EEPO: Exploration-Enhanced Policy Optimization via Sample-Then-Forget
Pith reviewed 2026-05-18 08:50 UTC · model grok-4.3
The pith
A two-stage rollout with temporary unlearning after the first samples forces language models to explore new responses and raises reasoning scores.
A machine-rendered reading of the paper's core claim, the machinery that carries it, and where it could break.
Core claim
EEPO uses two-stage rollouts with adaptive unlearning: after the policy produces the first half of trajectories, a lightweight unlearning step temporarily suppresses those sampled responses, so the second stage must generate different outputs.
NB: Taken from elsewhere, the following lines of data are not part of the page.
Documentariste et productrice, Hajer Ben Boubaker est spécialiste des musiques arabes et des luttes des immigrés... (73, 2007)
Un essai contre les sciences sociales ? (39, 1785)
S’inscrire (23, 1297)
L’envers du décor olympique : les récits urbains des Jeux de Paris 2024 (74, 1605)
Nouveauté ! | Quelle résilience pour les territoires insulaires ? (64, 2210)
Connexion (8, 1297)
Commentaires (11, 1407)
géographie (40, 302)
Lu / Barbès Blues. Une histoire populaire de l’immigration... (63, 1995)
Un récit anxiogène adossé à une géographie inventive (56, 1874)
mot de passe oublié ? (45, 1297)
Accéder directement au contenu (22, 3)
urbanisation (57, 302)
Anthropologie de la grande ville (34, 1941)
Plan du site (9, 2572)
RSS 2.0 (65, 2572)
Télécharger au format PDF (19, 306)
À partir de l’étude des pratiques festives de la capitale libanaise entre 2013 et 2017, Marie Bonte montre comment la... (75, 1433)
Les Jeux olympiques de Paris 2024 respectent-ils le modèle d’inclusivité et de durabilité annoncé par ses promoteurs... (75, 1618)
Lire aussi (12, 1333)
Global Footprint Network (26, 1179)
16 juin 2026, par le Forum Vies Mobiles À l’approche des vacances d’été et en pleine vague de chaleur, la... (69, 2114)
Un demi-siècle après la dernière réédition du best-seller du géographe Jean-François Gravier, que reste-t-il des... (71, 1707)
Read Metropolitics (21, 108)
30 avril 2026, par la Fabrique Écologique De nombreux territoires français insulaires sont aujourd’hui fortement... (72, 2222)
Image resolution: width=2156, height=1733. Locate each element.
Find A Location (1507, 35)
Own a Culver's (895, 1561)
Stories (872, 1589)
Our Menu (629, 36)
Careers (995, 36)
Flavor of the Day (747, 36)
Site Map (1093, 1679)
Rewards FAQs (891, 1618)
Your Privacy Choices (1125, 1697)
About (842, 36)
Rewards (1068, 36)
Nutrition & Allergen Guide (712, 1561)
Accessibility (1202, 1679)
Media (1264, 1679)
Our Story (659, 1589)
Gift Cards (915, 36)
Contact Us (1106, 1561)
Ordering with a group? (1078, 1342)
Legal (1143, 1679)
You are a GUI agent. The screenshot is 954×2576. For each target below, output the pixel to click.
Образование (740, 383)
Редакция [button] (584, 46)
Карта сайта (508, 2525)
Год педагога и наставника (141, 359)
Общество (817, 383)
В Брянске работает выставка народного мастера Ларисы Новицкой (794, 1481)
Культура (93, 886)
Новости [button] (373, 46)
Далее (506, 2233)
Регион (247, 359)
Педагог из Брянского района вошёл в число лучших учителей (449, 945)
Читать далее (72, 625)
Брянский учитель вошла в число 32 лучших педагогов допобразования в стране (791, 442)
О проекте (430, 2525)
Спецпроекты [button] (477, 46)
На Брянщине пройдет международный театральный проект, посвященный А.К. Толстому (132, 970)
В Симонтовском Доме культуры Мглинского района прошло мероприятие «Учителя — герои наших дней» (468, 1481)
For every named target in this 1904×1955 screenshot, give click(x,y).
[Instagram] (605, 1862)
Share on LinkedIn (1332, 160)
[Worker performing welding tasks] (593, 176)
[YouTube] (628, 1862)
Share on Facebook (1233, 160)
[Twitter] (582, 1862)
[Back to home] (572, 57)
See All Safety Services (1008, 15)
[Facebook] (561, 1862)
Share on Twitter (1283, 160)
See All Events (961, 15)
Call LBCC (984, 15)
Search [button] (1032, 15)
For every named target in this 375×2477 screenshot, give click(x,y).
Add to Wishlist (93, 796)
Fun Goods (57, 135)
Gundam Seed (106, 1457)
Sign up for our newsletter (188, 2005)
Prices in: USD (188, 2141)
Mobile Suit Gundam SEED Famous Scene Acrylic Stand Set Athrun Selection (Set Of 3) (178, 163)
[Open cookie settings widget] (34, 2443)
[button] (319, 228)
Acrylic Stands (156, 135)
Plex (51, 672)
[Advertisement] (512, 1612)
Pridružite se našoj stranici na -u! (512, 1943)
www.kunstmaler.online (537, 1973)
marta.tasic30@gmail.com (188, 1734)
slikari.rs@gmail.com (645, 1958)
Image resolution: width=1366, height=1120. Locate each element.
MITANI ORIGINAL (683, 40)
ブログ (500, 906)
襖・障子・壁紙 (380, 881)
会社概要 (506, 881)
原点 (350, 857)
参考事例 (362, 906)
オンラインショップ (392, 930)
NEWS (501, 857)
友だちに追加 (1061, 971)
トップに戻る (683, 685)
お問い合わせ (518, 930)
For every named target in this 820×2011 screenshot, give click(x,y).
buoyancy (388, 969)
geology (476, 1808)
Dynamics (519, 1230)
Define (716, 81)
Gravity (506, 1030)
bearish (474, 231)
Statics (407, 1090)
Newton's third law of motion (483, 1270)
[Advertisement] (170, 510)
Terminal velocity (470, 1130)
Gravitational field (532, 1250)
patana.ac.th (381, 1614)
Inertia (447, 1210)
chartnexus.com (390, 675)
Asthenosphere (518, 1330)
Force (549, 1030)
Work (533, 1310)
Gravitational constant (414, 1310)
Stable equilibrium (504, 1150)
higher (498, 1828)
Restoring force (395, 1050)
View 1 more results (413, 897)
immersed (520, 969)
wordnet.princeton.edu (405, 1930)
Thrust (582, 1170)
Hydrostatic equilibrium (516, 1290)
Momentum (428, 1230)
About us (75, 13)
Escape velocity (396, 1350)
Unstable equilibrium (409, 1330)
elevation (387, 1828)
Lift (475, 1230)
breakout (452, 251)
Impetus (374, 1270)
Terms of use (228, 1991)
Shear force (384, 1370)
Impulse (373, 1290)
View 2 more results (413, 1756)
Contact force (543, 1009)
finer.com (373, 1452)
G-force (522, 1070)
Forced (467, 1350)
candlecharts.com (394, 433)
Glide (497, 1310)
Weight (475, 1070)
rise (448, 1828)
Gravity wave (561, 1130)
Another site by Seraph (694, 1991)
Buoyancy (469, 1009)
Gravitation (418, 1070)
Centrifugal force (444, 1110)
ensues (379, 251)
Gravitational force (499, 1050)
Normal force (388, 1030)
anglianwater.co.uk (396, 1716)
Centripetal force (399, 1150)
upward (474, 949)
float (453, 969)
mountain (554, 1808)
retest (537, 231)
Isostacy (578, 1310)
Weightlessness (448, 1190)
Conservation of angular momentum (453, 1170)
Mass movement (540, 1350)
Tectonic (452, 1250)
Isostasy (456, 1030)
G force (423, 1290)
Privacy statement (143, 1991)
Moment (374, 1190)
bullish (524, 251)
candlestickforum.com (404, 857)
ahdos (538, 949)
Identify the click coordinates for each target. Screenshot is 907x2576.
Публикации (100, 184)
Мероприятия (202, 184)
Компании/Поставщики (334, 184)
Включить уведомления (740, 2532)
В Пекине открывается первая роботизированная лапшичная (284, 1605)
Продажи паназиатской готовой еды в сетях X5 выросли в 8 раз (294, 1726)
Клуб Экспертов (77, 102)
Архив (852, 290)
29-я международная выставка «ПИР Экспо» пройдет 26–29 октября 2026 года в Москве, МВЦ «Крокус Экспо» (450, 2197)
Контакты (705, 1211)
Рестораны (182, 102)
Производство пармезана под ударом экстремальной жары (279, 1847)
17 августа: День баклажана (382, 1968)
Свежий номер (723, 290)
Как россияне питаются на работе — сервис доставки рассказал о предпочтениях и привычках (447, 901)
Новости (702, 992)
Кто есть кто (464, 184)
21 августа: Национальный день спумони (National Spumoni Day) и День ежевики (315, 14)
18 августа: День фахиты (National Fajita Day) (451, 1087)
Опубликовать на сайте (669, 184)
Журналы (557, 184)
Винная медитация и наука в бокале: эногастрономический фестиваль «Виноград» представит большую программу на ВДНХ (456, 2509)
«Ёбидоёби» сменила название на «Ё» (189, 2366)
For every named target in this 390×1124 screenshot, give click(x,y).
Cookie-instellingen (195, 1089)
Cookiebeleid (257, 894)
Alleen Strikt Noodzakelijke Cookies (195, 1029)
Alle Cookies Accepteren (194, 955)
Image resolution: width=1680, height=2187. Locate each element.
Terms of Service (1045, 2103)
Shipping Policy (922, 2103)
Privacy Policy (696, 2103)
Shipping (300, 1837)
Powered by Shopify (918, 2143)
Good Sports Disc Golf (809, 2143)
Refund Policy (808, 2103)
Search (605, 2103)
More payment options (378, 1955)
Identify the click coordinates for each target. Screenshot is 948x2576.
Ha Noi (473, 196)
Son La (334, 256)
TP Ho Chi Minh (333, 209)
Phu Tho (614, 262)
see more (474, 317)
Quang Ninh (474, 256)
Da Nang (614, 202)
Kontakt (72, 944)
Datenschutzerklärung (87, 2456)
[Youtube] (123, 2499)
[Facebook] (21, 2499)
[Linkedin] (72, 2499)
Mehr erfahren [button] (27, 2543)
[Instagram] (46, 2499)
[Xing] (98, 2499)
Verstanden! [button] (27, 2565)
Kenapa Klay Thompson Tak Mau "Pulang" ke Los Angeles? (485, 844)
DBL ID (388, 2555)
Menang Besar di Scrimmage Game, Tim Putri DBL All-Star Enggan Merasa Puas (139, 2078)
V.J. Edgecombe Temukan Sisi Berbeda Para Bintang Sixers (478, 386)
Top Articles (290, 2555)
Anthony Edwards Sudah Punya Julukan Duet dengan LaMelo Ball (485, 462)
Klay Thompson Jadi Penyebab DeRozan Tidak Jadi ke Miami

This sample-then-forget process disrupts the self-reinforcing loop of dominant modes and improves exploration during training.
What carries the argument
The sample-then-forget mechanism, which inserts a lightweight unlearning step after the first-stage rollouts to suppress sampled trajectories and compel the policy to explore new output regions in the second stage.
If this is right
- The method raises average performance on reasoning benchmarks by 10 to 33 percent relative to GRPO across the tested model sizes.
- Exploration is restored during rollouts without needing larger batch sizes or external entropy bonuses.
- The two-stage structure keeps the overall training pipeline simple while targeting the entropy-collapse problem directly.
- The same sample-then-forget pattern can be inserted into other RLVR algorithms that currently suffer from repeated sampling of dominant responses.
Where Pith is reading between the lines
- The approach may extend to non-reasoning tasks such as code generation or dialogue where repeated safe answers also limit diversity.
- Because the unlearning is temporary and lightweight, it could be combined with existing exploration bonuses without major hyper-parameter retuning.
- If the suppression effect scales with model size, larger models might show even bigger relative gains on harder reasoning problems.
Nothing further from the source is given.